"But more importantly, Zelnick said that AI was "backward looking" and hence would not succeed creatively in making something as good as a Grand Theft Auto game. "Let's say there were no constraints [on AI]. Could we push a button tomorrow and create an equivalent to the 'Grand Theft Auto' marketing plan?" Zelnick said. "The answer is no. A, you can't do that yet, and B, I am of the view that you wouldn't end up with anything very good. You end up with something pretty derivative.""
"AI models, the executive said, worked on data sets of older information, and while that approach could help in other fields, it would struggle to create complex and immersive video game worlds. "Anything that involves backward-looking data, compute, and LLMs, AI is really good for it, and that applies to lots of stuff that we do at Take-Two," he said. "Anything that isn't attached to that, it's going to be really, really bad at.""

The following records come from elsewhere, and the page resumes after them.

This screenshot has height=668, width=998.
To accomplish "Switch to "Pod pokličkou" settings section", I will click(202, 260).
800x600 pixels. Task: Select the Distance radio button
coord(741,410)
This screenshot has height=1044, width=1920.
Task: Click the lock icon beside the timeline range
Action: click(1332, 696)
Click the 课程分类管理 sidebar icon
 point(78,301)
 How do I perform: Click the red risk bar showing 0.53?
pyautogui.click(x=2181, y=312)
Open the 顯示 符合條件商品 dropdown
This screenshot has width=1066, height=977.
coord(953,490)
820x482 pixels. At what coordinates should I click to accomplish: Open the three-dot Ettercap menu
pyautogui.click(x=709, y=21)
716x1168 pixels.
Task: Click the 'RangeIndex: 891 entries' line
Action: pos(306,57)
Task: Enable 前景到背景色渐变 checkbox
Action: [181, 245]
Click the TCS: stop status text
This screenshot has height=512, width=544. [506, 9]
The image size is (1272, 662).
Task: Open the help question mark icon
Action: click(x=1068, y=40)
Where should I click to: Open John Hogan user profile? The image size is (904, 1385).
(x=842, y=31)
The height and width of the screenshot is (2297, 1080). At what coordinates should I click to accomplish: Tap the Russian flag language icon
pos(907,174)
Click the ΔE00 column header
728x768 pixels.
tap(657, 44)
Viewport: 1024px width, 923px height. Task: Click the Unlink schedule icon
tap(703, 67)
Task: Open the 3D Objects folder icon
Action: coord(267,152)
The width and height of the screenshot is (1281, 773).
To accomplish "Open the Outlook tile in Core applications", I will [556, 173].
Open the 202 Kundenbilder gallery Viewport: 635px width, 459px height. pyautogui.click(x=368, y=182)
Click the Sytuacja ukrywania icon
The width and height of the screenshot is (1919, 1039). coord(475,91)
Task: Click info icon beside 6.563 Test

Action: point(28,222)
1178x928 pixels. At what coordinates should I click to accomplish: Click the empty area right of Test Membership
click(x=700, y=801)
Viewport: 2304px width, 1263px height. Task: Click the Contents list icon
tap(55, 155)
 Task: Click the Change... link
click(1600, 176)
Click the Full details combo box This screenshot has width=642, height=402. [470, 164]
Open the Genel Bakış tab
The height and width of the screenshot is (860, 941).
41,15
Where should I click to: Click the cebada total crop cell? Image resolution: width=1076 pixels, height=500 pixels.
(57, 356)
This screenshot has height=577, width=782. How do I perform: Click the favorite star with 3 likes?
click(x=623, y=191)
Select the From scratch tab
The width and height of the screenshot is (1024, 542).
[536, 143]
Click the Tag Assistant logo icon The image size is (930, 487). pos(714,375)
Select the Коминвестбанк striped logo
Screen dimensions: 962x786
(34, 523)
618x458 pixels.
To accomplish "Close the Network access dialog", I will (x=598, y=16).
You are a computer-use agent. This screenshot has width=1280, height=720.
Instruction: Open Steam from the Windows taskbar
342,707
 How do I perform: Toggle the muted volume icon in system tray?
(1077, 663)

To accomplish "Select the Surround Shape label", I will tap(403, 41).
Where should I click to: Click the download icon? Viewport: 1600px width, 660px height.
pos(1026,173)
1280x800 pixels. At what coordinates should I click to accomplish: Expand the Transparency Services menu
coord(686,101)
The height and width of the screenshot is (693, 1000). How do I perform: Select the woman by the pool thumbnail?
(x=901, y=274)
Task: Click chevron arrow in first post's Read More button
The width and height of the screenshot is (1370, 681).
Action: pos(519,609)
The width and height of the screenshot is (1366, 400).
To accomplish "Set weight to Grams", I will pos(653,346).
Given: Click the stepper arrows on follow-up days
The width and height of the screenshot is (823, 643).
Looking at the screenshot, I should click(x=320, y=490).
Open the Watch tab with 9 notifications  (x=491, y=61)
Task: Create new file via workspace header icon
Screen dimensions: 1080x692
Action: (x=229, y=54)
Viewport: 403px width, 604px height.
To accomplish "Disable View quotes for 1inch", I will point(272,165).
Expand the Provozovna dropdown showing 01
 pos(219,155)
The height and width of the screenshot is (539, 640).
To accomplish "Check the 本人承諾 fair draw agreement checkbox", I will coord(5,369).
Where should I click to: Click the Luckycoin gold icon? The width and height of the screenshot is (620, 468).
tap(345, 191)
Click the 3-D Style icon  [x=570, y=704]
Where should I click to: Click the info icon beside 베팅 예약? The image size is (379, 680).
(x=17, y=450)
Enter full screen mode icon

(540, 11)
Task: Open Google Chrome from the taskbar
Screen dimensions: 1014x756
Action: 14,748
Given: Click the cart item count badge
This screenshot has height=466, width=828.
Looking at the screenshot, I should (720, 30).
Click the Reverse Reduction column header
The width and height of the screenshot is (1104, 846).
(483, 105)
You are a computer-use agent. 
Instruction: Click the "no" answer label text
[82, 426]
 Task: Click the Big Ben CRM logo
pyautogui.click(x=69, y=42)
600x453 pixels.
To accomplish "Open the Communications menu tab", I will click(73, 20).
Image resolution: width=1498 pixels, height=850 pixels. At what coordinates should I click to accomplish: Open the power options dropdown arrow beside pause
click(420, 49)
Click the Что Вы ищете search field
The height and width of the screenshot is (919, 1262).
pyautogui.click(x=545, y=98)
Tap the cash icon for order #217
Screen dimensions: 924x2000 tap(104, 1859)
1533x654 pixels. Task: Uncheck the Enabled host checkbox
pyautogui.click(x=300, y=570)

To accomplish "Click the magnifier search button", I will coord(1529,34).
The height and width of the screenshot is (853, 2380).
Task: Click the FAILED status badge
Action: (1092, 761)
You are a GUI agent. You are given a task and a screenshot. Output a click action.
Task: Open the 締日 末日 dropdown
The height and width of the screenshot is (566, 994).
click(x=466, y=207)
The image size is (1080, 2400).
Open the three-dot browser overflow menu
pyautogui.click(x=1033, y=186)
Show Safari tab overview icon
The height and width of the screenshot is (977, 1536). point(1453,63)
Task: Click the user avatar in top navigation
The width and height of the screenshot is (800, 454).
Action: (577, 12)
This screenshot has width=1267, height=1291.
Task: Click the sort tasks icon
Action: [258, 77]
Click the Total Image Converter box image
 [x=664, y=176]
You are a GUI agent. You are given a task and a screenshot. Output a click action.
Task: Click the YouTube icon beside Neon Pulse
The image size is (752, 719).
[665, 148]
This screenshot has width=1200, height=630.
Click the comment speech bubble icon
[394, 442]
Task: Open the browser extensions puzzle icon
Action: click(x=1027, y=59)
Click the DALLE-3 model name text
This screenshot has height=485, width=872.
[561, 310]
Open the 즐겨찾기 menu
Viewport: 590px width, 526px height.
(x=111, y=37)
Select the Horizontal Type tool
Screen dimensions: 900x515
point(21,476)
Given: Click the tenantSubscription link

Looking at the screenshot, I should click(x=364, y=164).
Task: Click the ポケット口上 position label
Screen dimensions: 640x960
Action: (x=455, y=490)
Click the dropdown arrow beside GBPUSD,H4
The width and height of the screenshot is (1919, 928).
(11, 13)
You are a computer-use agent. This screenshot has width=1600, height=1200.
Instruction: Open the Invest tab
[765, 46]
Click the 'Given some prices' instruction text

Take-Two maintains that artificial intelligence has a limited role in creative game development because models primarily rely on historical data and lack genuine creativity. AI cannot currently produce the complex, immersive open-world experiences exemplified by Grand Theft Auto, and any attempted AI-generated equivalents would risk being derivative and low-quality. Intellectual property constraints complicate the use of AI, since creations produced by AI may not be protectable. AI can be valuable for tasks that depend on backward-looking data, computation, and large language models, but tasks demanding originality, intricate world-building, and novel creative design remain poorly served by current AI.